Der Wunsch von "Block U" wird erfüllt

Nicht mehr mit dabei sein wird Maik Franz. Der Sportchef hat nach zwei Jahren in dieser Rolle, in denen der FCM sportlich bedeutend mehr negative als positive Schlagzeilen schrieb, keinen Rückhalt mehr und nach der Entlassung von Wollitz durch Geschäftsführer Mario Kallnik ohnehin degradiert worden. Vielsagend war die harsche Kritik der mächtigen Ultragruppierung im "Block U", die im März die "fachliche Überforderung" von Franz bemängelten, ihm das Vertrauen entzogen und seine sofortige Freistellung forderten. Auch über Kallnik selbst regte sich zuletzt Unmut. Wer mochte es der Anhängerschaft verdenken? So harmonisch und erfolgreich die Zeit zwischen Dritt- und Zweitligaaufstieg in den Jahren 2015 bis 2018 gewesen sein mochten, so peinlich wäre ein Absturz zurück auf Provinzebene gewesen. Und viel hatte dazu nicht gefehlt!

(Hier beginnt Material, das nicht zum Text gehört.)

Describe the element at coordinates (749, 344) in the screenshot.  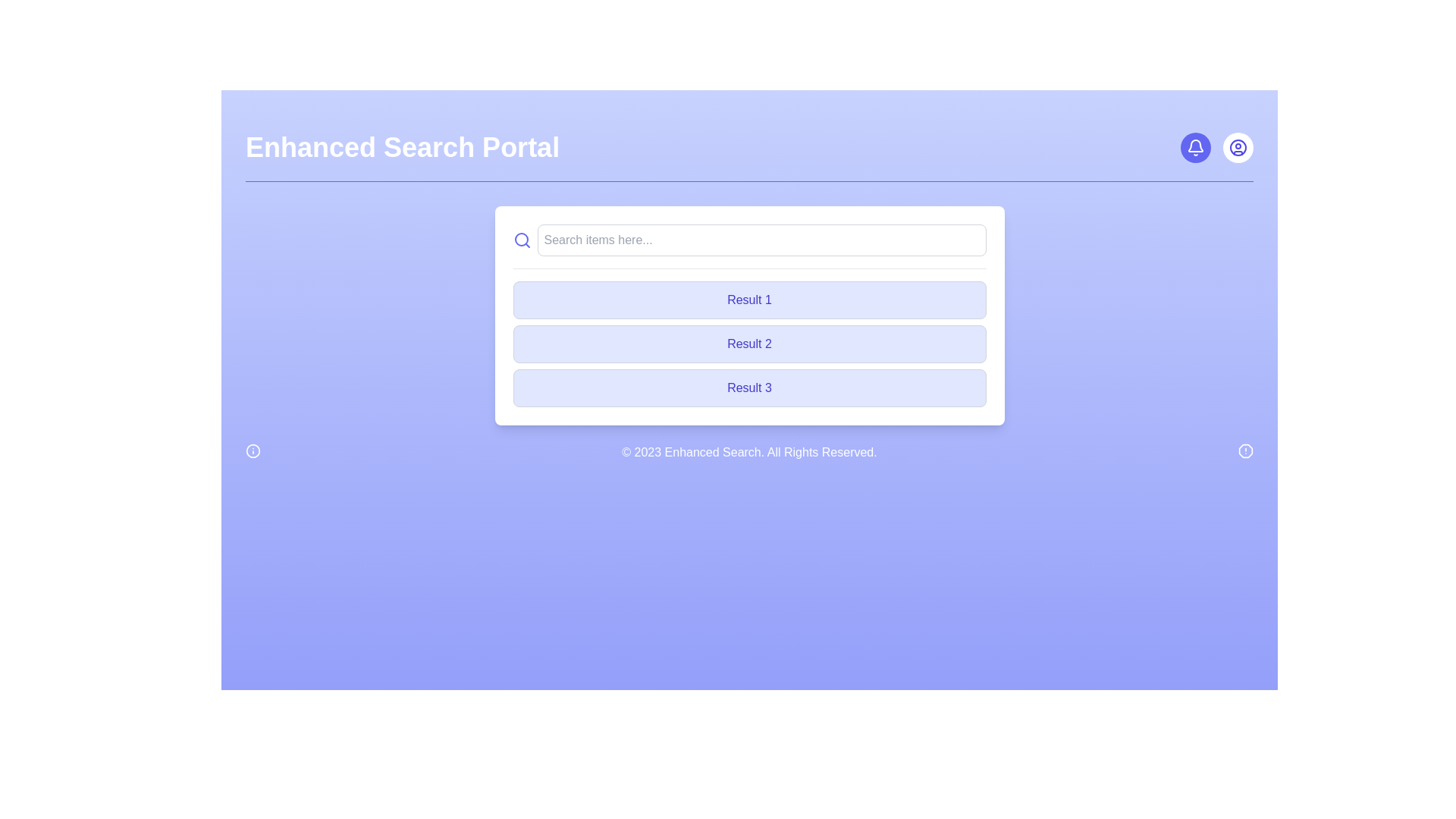
I see `the 'Result 2' button, which is a light blue rectangular button with rounded corners, located centrally within a white card and positioned between 'Result 1' and 'Result 3'` at that location.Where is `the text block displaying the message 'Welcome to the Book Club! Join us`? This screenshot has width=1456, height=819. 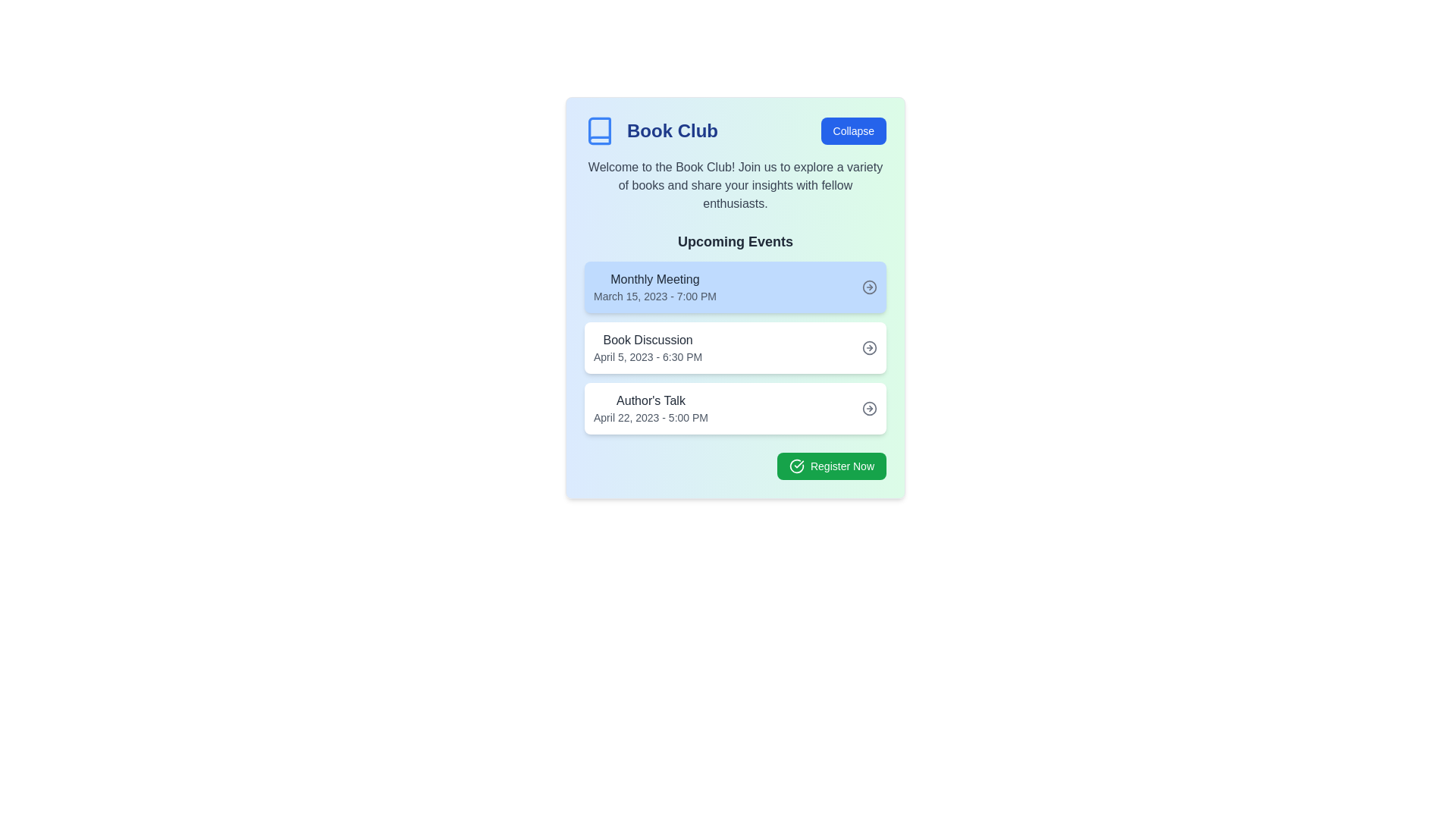 the text block displaying the message 'Welcome to the Book Club! Join us is located at coordinates (735, 185).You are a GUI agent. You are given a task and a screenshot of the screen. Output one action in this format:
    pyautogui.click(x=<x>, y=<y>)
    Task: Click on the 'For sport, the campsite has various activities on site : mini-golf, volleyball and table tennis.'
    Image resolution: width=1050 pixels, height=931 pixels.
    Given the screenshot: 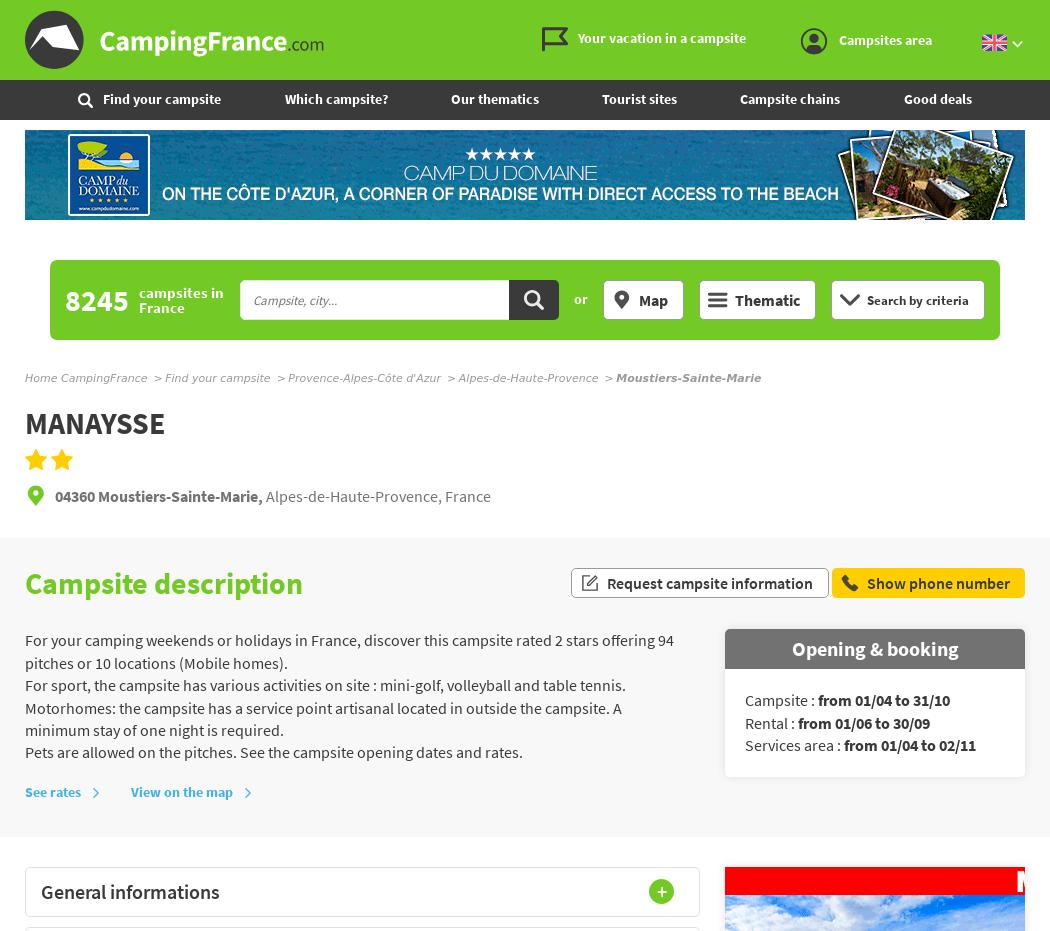 What is the action you would take?
    pyautogui.click(x=325, y=684)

Am tiefgründigsten muss der 1. FC Magdeburg nichtsdestotrotz seine Leistungen auf dem Rasen, seine Mannschaft, seinen gesamten Kader analysieren. Obgleich am Ende nur drei Punkte zum ersten Abstiegsplatz fehlten, wies der FCM überraschenderweise die zweitbeste Defensive der gesamten Liga auf – weniger als 42 Tore kassierte einzig der FC Ingolstadt (40). Gerade Tobias Müller erwies sich als wichtiges Glied in der Abwehrkette, er zählte gemeinsam mit Jürgen Gjasula und Außenverteidiger Dominik Ernst vor dessen schwerer Verletzung wohl zu den besten Feldspielern im FCM-Kader. Vorne dagegen spielte Magdeburg oft fahrig, Spiele mit fataler Chancenverwertung wechselten sich ab mit Tagen, an denen schon im Ansatz wenig gelingen wollte. Die Kantersiege über 1860 München (5:1) und Jena (6:2) blieben zwei von wenigen Ausnahmen – in den übrigen 36 Spielen gelangen den Elbestädtern nur 38 weitere Tore.

Kaderplanung und die Frage nach dem Ziel

Veränderungen im Kader werden kommen, das steht schon fest. Björn Rother wechselt wohl zum alten Mentor Jens Härtel nach Rostock, auch Marcel Costly, Alexander Brunst, Manfred Osei Kwadwo und Charles Laprevotte brechen ihre Zelte am Heinz-Krügel-Platz ab. Was mit Thore Jacobsen und Mario Kvesic geschieht, ist noch ebenso offen wie die Zukunft von Timo Perthel, Patrick Möschl und Tarek Chahed. In Dustin Bomheuer ist ein Defensivmann noch lange verletzt, auch Sören Bertram als quirligster Offensivspieler muss im Sommer erst noch eine schwere Schulterverletzung auskurieren.

Neue Spieler werden kommen, der FCM wird lernen müssen. Vorerst sind Transfers wieder Chefsache, Geschäftsführer Kallnik ist in der Planung. In allen Mannschaftsteilen braucht es Verstärkung – allerdings Spieler, die sich in Magdeburg wohlfühlen, die zum Charakter des Klubs passen und auch in der Lage sind, die jungen Spieler mitzunehmen, etwa einen Julian Weigel, der in seinen Joker-Einsätzen zuletzt gleich unverhofft im Mittelpunkt stand. Fraglos ist das Unterfangen leicht geschrieben, doch unglaublich schwer zu perfektionieren, denn in Magdeburg liegt trotz des Klassenerhaltes einiges im Argen. Das Fehlen der Fans, das sich zumindest teilweise bis in die neue Saison auswirken wird, wirkt sich zusätzlich negativ aus. Magdeburg fehlt sein größtes Faustpfand.

Zu guter Letzt stellt sich die Frage des Ziels, die zuletzt so manches Mal angepasst worden war. Will der 1. FC Magdeburg sich Zeit geben für den Neuaufbau oder mit der Brechstange zurück in die zweite Liga? Sofern er auf den letzteren Kurs aus finanziellen Gründen nicht angewiesen ist, erscheint der erste Weg deutlich nachhaltiger. Und nach dieser Seuchensaison auch realistischer zu vermitteln.